My next job is to a patient with breathing problems.  They suffer from COPD (Chronic Obstructive Pulmonary Disease) a progressive lung disease which the sufferer can find it hard to breath.  I arrive and take the patients observations and record them on the EPR whilst waiting for the DCA to arrive.  I haven't had to administer supplementary oxygen as the levels are fine, but having listened to their chest, they are wheezing so may have the start of a chest infection.  I pass on my findings to the DCA and after they have listened to their chest they administer Salbutomol through a mask, similar to a inhaler but this is in liquid form that is put into a mask and the patient breaths in the mist it makes.  I clear not long after and sit and wait for another job.

My next call is to a patient that is bleeding from a burst varicose vein.  When I say they can bleed a lot is not an exaggeration, there is blood on the floor, in the bath and some on the wall.  It isn't my first one I have been to and after putting on gloves and removing (very carefully) the towel that has been put over the leg I can still see it's bleeding with some force so i basically stick my finger over it and apply pressure, something I was shown to do when i attended the last one.  5 minutes later the bleeding is stopping and the DCA arrives, some wet pads and a couple of bandages later and there is enough pressure to move my finger and get the patient down to the ambulance and a visit to A&E.

Time for a cuppa I think, so it's off to the only place that is open in the early hours of the morning, McDonald's.

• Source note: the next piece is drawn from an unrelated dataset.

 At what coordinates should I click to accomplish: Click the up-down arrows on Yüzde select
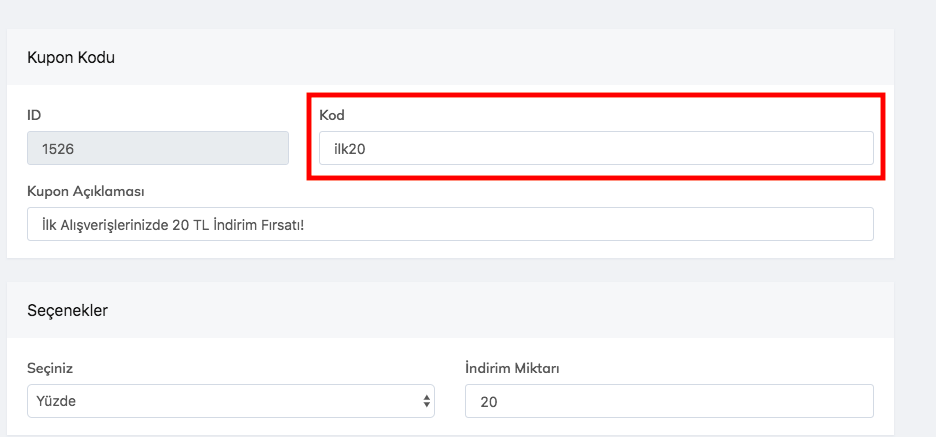pos(427,401)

It isn't long before the MDT springs into life and it's off to another job.  Male patient with breathing difficulties at a care home.  I get there and can see that the patient isn't well, they suffer from dementia so can't speak to me.  I take there temp and it's 40.1, I remove all the blankets and quilt that he is wrapped up in and check his sats, they are low at 85, usually they should be 94 and above or a patient with COPD between 88 - 92, this patient hasn't got COPD so I administer some supplementary oxygen to get his levels back up, his respiration rate is high, his blood pressure is low and his heart rate is high, I radio up and inform the EOC that I suspect the patient has sepsis which is a potentially life threatening condition caused by the body's reaction to an infection.  The DCA arrives and I inform them of my observations and findings and they take over the care of the patient.  i assist the crew getting the patient onto the trolley and down to the ambulance and he's off to A&E.

By this time its nearly 4am and time to head home.  Not every night is like this one, sometimes it can be more busy and sometimes less busy.  The DCA's that have backed me up tonight have been great, allowed me to get involved and hopefully I have helped in the best way I can.

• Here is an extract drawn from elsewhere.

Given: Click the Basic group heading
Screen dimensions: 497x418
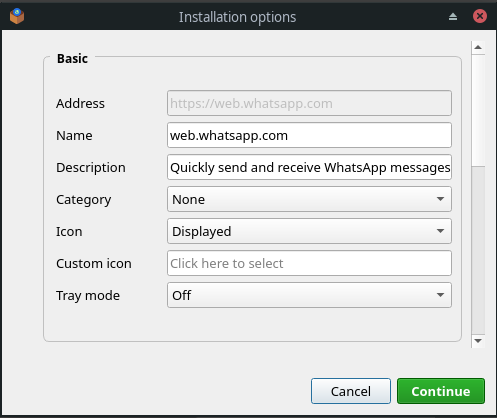Looking at the screenshot, I should tap(72, 59).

I enjoy being a CFR, it's the sense of pride in helping the local community.  The sense of relief on the patients face when you walk through the door or that of their relatives and loved ones when you start taking their observations and talking to them to get a history of whats happened, it sort of feels like they are getting a bit of relief and can focus on other things, for me sometimes my tummy is churning thinking come on DCA hurry up but you do what you have been trained to do and let the clinicians take over when they are there.  Would I recommend anyone else becoming a CFR, YES I would.  I have a very understanding partner than knows I enjoy what I am doing, she is used to it, I spent 4 years as a blood biker and 17 years as a special constable in the police before, she thinks I'm mad but perhaps that's why she loves me, or so I think anyway.  You need the backing of your loved ones to do this, it's important.

I park the car up outside home, log off with EOC and it's off to bed ready to do it again tonight if it's Saturday.